▶ _SOURCE MATERIAL_:
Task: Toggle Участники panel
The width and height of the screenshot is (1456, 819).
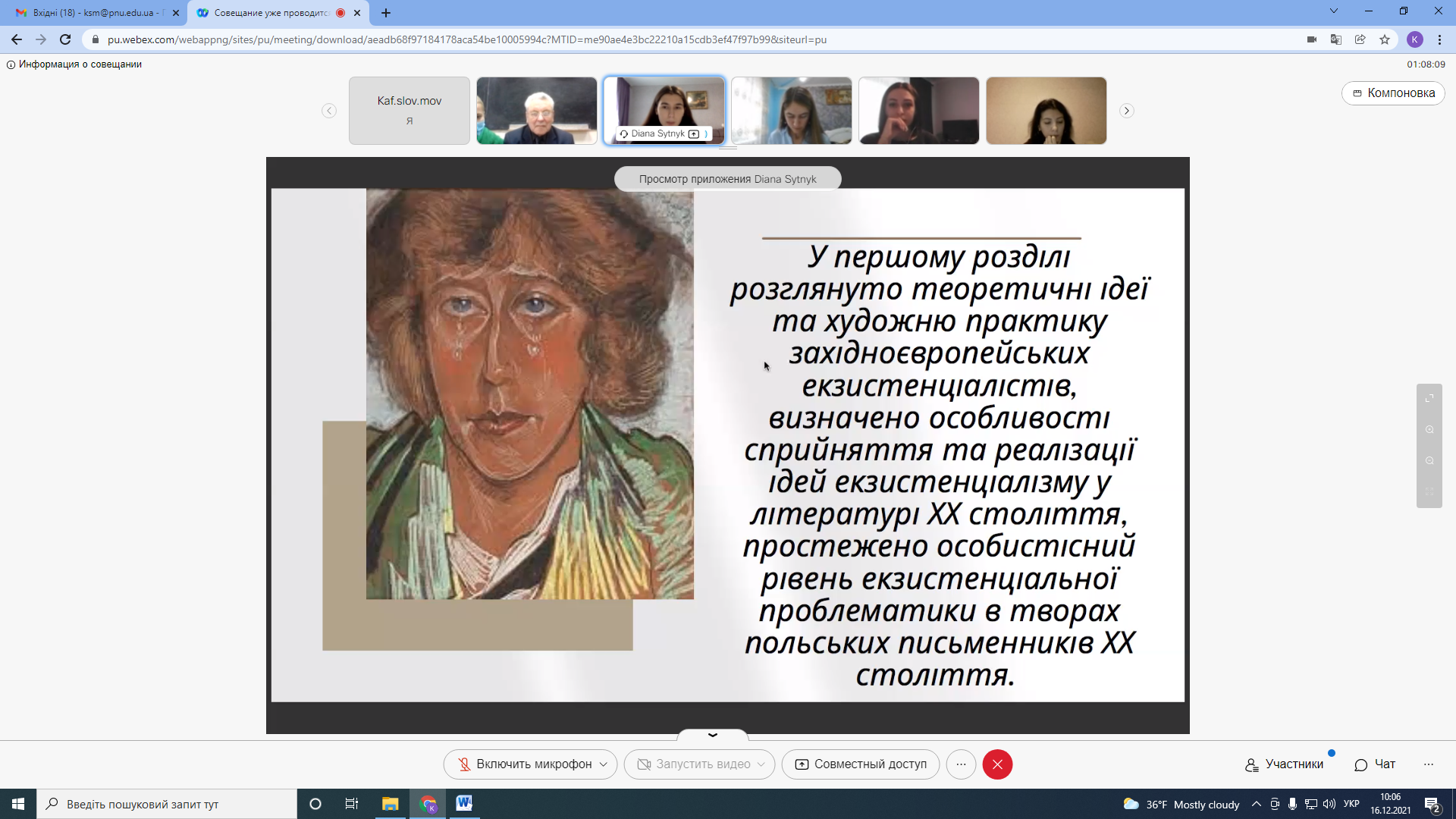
---
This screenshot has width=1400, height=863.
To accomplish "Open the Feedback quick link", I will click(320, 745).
--
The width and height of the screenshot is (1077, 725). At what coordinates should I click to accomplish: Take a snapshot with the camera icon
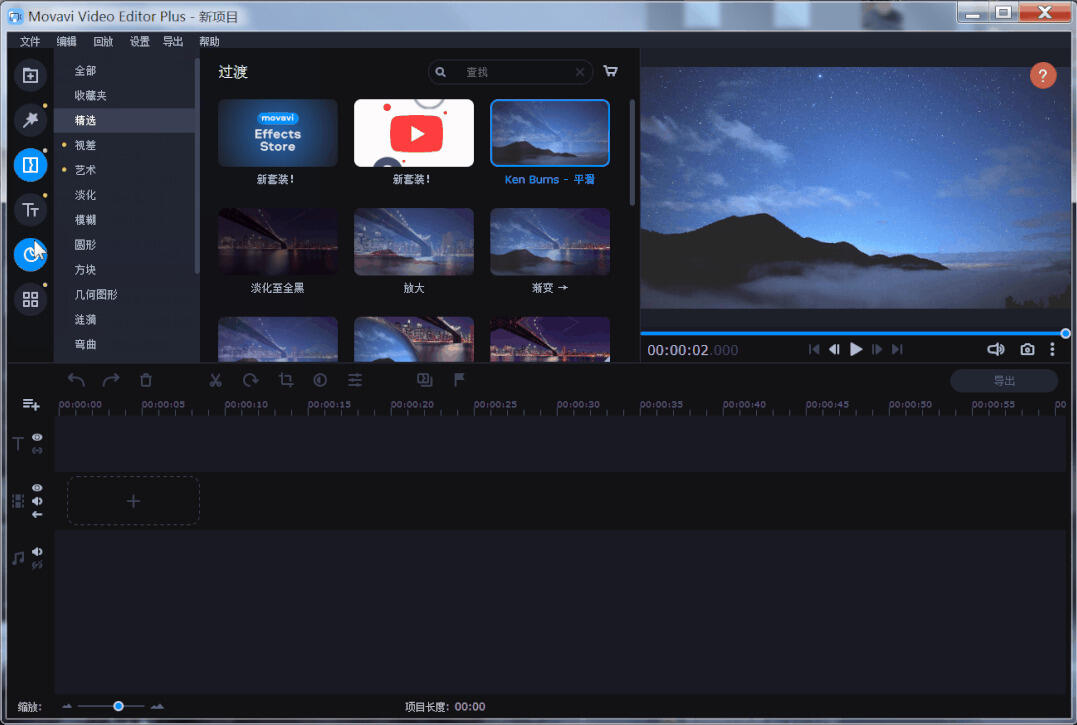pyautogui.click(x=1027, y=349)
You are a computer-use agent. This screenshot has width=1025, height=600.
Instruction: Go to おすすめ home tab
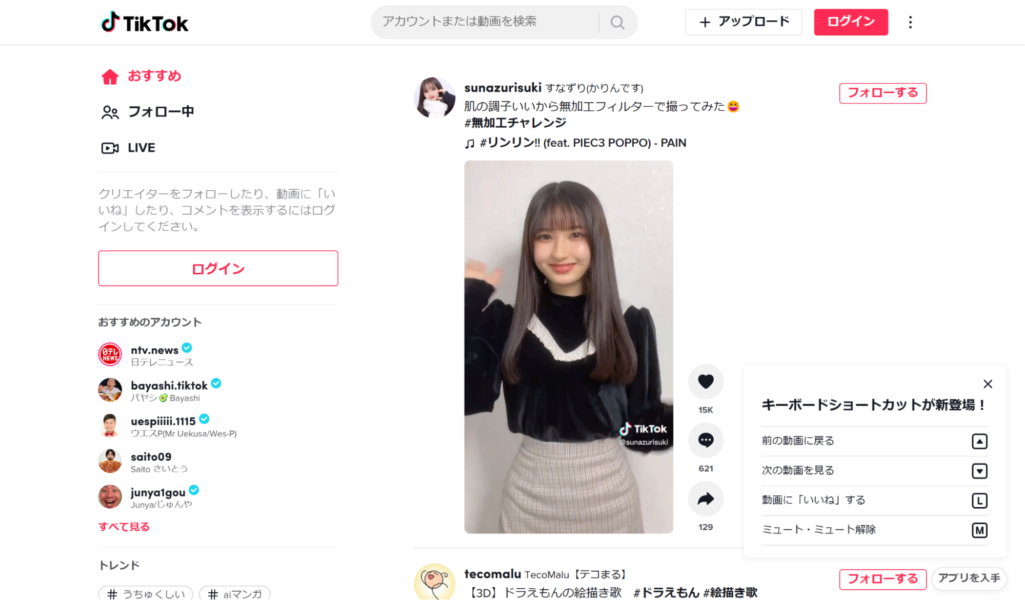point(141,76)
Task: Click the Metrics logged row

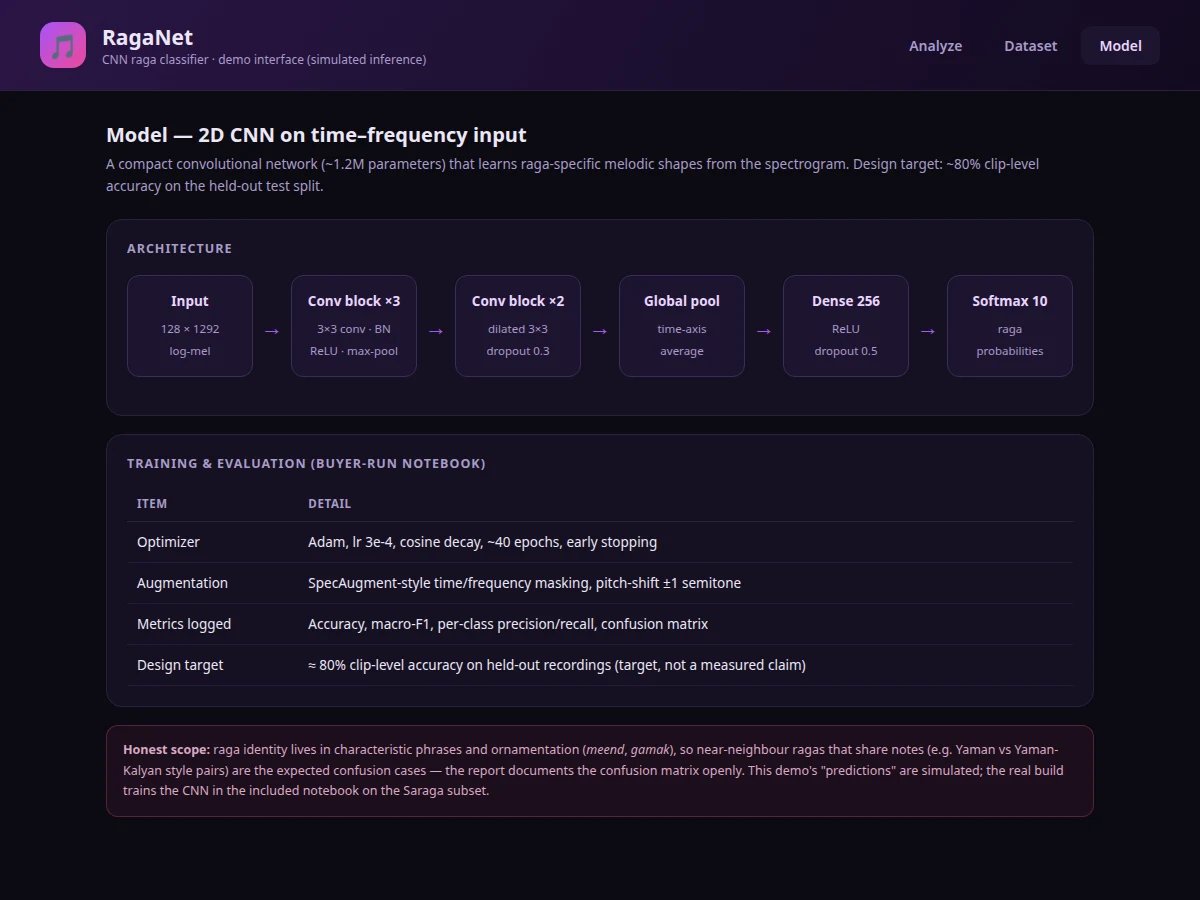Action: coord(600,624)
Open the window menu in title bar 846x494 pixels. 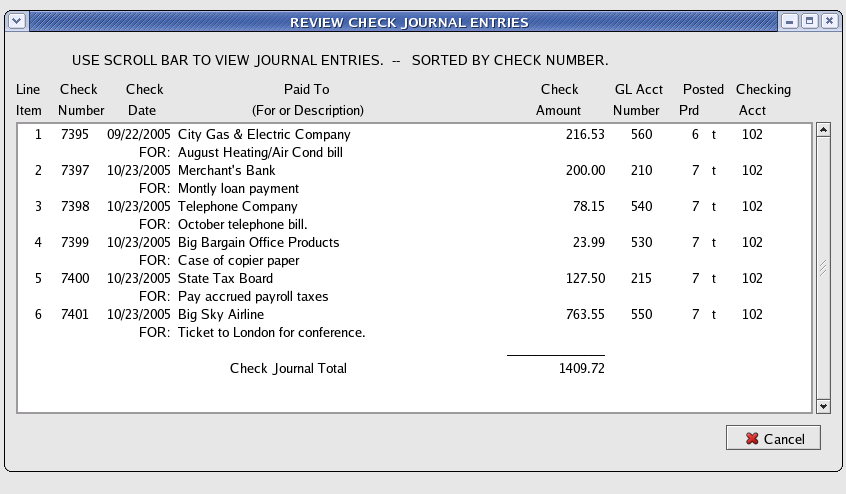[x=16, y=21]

▶ _INSTRUCTIONS FOR THE TASK_: The result should be every line that contains "This", copied from the entries.

▶ _ANSWER_:
This screenshot has width=1400, height=863.
You are a computer-use agent. This screenshot has width=1025, height=600.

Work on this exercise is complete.